Design and Evaluation of Bi-Doped ZrO2/Cellulose Nanocomposites for Enhanced Photo Catalytic and Antibacterial Performance: Experimental and Theoretical Insights
摘要
Development of biodegradable and renewable plastic with good properties such as solvent resistance, gas barrier, UV-shielding, photocatalyst and antibacterial activity remain a challenge. In this study, we successfully synthesized Bi-doped ZrO2/cellulose nanocomposite using simple microwave assisted hydrolysis method. The structural, morphological characteristics and electrochemical properties of the synthesized nanocomposites were systematically analyzed through UV-vis. spectroscopy, XRD, FE-SEM and FTIR, LSV technique. XRD studies confirmed the crystalline nature of Bi-doped ZrO2/ cellulose composite with an average size between 30 and 40 nm and FT-IR which shows successful synthesis of composite.
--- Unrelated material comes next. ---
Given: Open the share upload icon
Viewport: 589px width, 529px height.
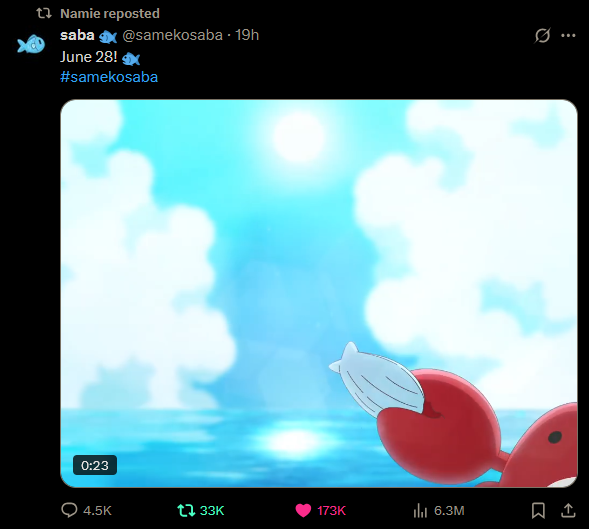Looking at the screenshot, I should point(568,510).

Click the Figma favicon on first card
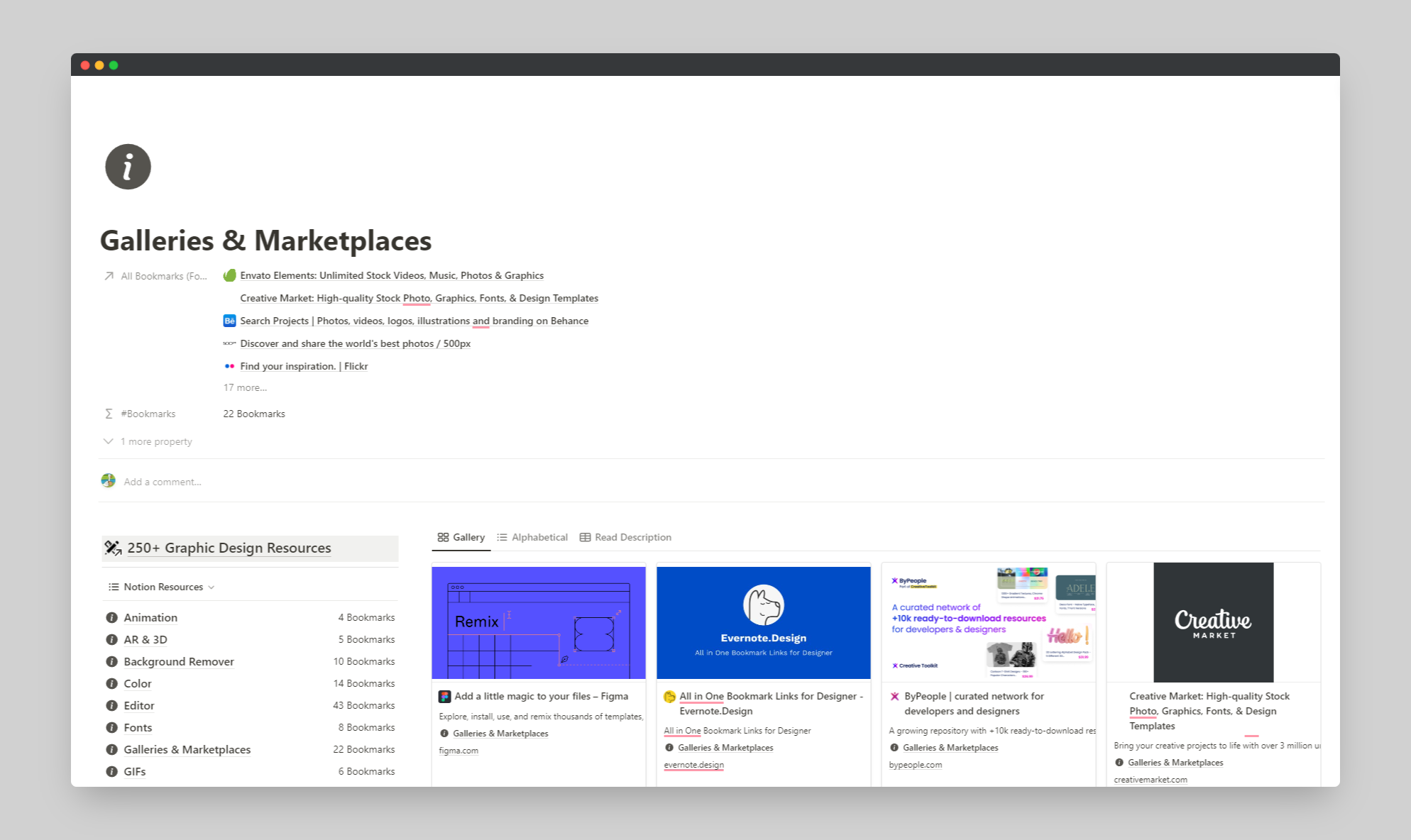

FE-SEM imaging showcased the presence of ZrO2 nanoparticles within the porous network of cellulose, highlighting their uniform dispersion and nanoscale features and the EDX analysis showed the presence of ZrO2 in cellulose fibers. The antibacterial activity of synthesized Bi-doped ZrO2 and Bi-doped ZrO2/cellulose nanocomposite could be determined by agar disc diffusion method against two clinical isolated Gram-positive (S. aureus) and Gram-negative (E. coli) bacteria. The inhibition zone of Bi-doped ZrO2/cellulose nanocomposite found to be highest compare to pure Bi-ZrO2 for both bacteria. When compared with pure ZrO2 nanoparticles (26%), Bi-doped ZrO2/cellulose catalyst showed higher photodegradation efficiency (98%) considerably higher photocatalytic activity in the elimination of RhB dye of about 90 min under visible light irradiation, which could be attributed to narrowing bandgap could improve the electron-hole separation efficiency was confirmed by UV-DRS spectroscopy and LSV studies. The Bi-doped ZrO2/cellulose catalyst revealed efficient stability even after four consecutive cycles. This method provides a simple method for the synthesis of Bi-doped ZrO2/cellulose nanocomposite as a functional biomaterial. DFT findings provide valuable insights into the Bi@ ZrO2/cellulose nanocomposites through adsorption energy, FMO and non-covalent interaction analysis.